A hidden point in this parable is that a SAMARITAN helped a JEW. Jesus, by this, tells us that many times the people of the world, the people we in the church tend to look down on, show more love and compassion than we in the church do.

Let us in gratitude to Christ, live selflessly by the motto: WHAT’S MINE IS YOURS AND YOU CAN HAVE IT! Time? Yes! Energy? Yes! Money? Yes! Love? Yes! People are hungry - they need food. People are lonely - they need friends. People can’t read - they need teachers. The hurting person is anyone with a need. The hurting person is you and me - to whom Christ came with salvation through His cross. And the hurting person IS CHRIST, for in Matt. 25 He tells us when we feed and clothe and visit those who are sick and those who are in prison we do it for Him. But the opposite is true – failing to help others is failing to help Him.

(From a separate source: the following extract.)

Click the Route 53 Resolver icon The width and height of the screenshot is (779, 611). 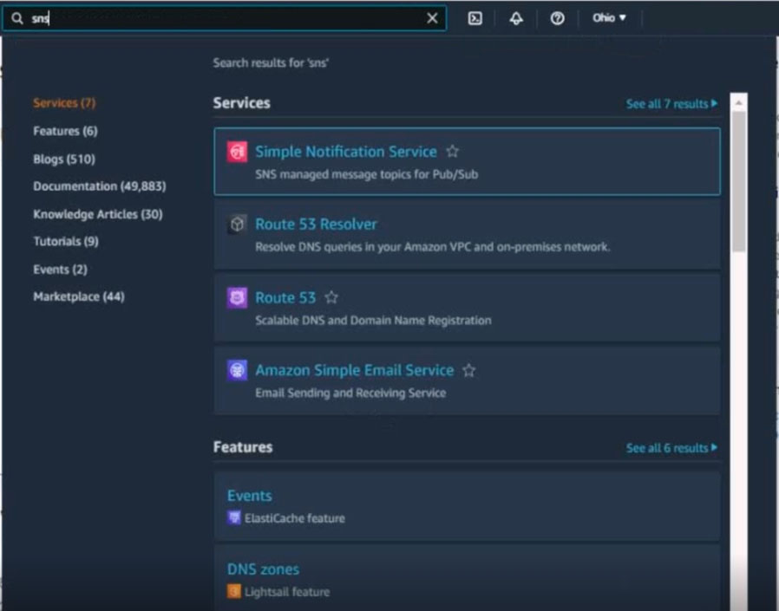coord(237,224)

The best help we can give anyone is to share Christ with them. I grew up in a mill village in Gadsden, Alabama, where the houses were about 10 feet apart. When I graduated from college in Forestry, I went to work in Piedmont, Alabama, which was 30 miles away. One day I learned that Clara Bell Doss, who had been my next door neighbor in Gadsden, was in the hospital, dying with cancer.

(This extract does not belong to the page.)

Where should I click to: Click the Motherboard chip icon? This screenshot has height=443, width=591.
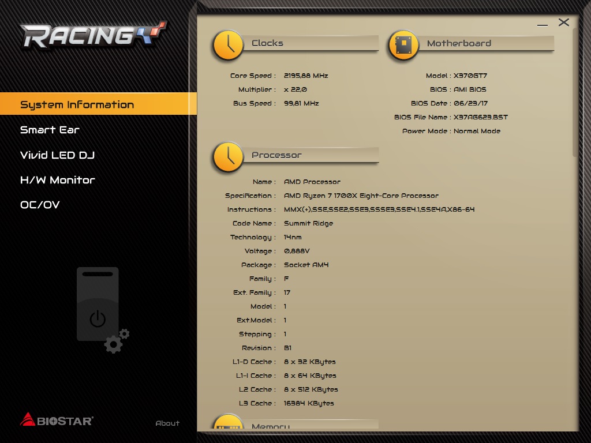tap(404, 45)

I had never seen a cancer patient before, but it was terrible. Her head looked about as big as my double fist. I looked into her hollow, sad eyes and told her who I was. She couldn’t speak above a whisper, but she said, “Hello, Bobby!” and smiled and went back to sleep. I leaned over, with tears in my eyes, kissed her on the forehead and said, “I’ll see you in heaven, Clara Bell!”

Why? When I was little, I didn’t go to church, but Clara Bell and her daughter did. One day she asked my mother if they could carry me to Sunday School and church with them. They did it for years, and the rest is history. I am a Christian today, I am your pastor today, because a little four foot ten inch lady named Clara Bell Doss saw a little boy who needed to be in church and didn’t pass by on the other side.